**WHAT THE TASK ASKS**
Give the number of lines below that hold "computer", and only that.
------
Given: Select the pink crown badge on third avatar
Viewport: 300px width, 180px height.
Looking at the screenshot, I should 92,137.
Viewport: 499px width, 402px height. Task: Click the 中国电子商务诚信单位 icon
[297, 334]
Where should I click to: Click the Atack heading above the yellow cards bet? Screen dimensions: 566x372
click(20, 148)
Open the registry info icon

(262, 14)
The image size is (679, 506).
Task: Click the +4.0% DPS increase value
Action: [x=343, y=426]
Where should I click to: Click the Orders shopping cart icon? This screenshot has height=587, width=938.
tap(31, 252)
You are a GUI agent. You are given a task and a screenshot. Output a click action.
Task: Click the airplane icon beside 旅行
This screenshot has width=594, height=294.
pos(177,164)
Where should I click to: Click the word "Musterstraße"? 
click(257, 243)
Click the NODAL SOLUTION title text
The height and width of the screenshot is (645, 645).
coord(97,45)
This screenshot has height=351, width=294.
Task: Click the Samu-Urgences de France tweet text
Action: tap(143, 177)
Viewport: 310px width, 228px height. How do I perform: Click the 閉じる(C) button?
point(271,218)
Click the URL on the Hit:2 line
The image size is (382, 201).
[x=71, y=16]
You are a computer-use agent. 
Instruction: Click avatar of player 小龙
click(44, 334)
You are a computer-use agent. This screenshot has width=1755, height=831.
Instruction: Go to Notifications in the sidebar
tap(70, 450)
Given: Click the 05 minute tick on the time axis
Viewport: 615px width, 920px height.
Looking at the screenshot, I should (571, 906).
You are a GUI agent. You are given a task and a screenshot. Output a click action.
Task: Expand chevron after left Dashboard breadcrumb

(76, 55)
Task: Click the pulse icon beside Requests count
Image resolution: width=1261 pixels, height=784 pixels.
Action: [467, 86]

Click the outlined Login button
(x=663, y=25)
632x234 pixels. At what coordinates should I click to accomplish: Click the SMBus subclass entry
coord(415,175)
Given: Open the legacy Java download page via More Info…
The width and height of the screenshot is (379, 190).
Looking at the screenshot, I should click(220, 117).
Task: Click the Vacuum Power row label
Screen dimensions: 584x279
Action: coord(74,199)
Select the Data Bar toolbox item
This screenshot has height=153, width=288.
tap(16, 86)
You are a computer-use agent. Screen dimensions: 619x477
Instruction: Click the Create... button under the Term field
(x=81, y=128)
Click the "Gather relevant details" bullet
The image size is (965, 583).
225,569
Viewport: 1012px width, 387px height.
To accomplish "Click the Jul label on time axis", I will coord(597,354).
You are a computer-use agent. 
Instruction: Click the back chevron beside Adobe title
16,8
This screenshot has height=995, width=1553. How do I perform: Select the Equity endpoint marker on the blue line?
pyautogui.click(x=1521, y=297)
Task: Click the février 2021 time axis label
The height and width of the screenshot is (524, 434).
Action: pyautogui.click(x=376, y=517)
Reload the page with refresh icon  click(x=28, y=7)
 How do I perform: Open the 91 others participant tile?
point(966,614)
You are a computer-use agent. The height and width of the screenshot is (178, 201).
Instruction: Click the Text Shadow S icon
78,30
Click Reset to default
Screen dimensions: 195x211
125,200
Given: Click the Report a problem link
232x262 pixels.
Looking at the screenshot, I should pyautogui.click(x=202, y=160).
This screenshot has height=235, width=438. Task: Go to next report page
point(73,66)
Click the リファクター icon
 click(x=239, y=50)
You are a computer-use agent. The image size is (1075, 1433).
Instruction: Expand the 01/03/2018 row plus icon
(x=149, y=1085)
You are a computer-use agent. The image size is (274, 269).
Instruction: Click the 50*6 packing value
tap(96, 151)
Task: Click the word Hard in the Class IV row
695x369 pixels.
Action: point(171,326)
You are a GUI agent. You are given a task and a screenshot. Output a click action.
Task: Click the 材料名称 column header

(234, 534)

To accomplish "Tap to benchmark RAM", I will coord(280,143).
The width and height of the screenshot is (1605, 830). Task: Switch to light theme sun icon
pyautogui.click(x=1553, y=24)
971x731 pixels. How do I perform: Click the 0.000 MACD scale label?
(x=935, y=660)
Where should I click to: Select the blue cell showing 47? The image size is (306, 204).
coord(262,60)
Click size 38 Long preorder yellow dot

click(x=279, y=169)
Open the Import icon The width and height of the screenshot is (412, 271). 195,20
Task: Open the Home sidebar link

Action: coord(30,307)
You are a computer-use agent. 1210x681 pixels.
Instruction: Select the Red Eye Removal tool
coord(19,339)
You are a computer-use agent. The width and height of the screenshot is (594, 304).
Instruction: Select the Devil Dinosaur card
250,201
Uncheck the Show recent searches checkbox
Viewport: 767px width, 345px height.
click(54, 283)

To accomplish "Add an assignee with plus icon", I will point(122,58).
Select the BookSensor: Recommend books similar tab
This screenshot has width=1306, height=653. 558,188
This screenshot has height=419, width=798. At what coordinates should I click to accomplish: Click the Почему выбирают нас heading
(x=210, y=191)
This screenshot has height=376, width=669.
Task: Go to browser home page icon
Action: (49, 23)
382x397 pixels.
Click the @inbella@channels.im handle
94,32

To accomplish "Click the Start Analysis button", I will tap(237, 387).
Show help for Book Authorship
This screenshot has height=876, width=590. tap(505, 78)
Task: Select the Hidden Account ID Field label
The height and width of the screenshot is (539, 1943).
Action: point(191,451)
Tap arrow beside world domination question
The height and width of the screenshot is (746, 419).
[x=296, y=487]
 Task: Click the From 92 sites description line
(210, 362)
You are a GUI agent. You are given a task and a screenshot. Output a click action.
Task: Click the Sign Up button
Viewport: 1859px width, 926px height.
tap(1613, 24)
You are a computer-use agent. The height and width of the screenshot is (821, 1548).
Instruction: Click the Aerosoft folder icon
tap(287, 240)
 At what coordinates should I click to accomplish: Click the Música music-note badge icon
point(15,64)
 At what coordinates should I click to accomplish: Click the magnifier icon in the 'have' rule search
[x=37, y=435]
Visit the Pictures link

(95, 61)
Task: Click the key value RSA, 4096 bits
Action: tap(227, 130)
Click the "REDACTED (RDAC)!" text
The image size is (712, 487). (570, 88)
------
**ANSWER BELOW**
10